Additionally, it was revealed this week Little Salisbury residents could benefit from the property transaction, as City Manager Dennis Dare confirmed the city’s new land, most recently home to the Slide ‘N Ride, could host a new public boat ramp. Little Salisbury residents have long complained about the public boat ramp being in the middle of a dense housing community. They have good reason to bark because long lines of boaters form on summer weekends and some unfortunate antics by intoxicated boaters have made matters a little hairy in that area for years. If the new ramp is built at some point, it’s unknown whether the Little Salisbury facility would be closed, but surely there will be a rally among the citizens to do just that.
More so than ever, it’s an interesting time to keep an eye on certain figures indicating business health in Ocean City. Here are a few I have been watching:
Room tax: The last available figures from the Worcester County Treasurer’s Office are for March, and they show a significant surge for Ocean City’s lodging industry. A 20-percent increase in room tax revenue was reported in March with $223,553 in room tax revenue reported compared to $186,460 last March. Through the first three months of the year compared to the same time period in 2009, room tax revenue is up 1 percent.
Food tax: The news was not so bright for food tax collections, as receipts are down 22 percent so far this year. In March, specifically, the decline was 15 percent. These figures were compiled by doubling the current collection rate to match the percentage used last year.

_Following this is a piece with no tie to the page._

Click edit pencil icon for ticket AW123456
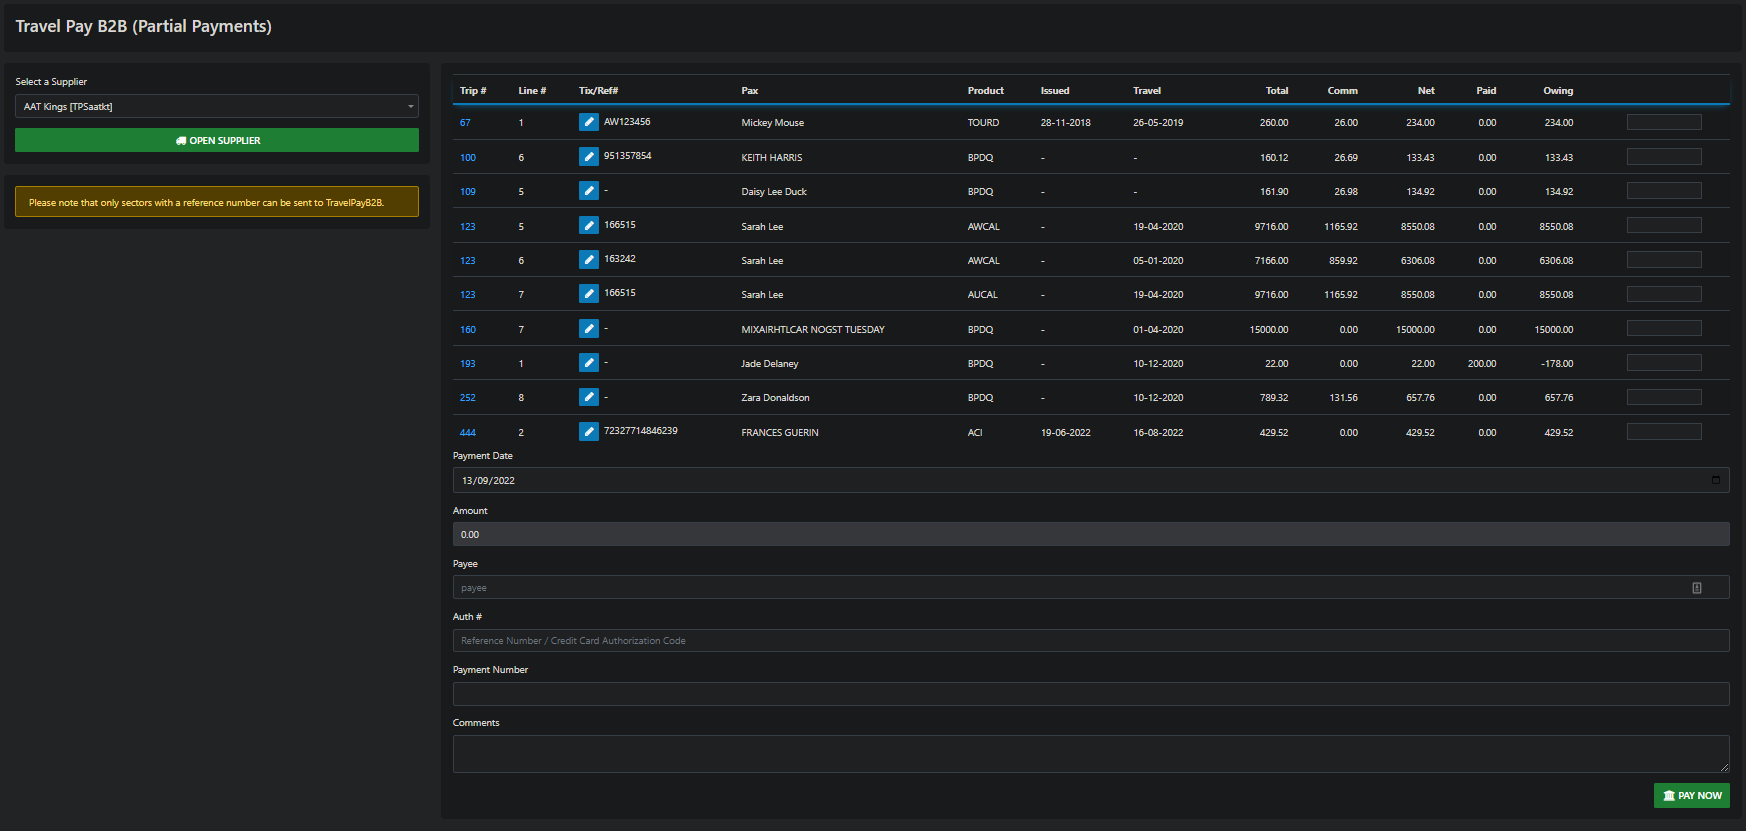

Demoflush: Questions could be raised on the legitimacy of these figures based on all the snow over the winter, but the population estimates, based on wastewater flow, show the first four months of this year were excellent for Ocean City. According to demoflush, crowds were up 15 percent from January through April of 2010, from 1,502,576 in 2009 to 1,727,347. For further comparison, the first four months of 2008 recorded 1,484,254.
Real Estate: The latest market reports for Worcester County and Ocean City are a mixed bag. For the most part, listings are down and settlements are up, signaling some realistically-priced properties are selling at an improved clip.
In Ocean City, condominium settlements through April are up 19 percent with 235 units changing hands compared to 197 in the first four months of 2009. Active listings have dipped 8 percent, from 1,585 in 2009 at this point to 1,452 in 2010. Contracts continue to surge, as a year-to-date look shows a 20-percent spike in the number of contracts written through the first calendar quarter.
For resort single-family homes, the struggle continues, as just 13 settlements have taken place so far this year, representing a 38-percent decline from the first four months of 2009.
As far as Worcester single-family homes go, the picture is a little brighter with an 8-percent spike in settlements recorded thus far in 2010.
On a side note, Wednesday marked five years since our founding publisher Dick Lohmeyer passed away. The old guy is long gone, yes, but surely not forgotten.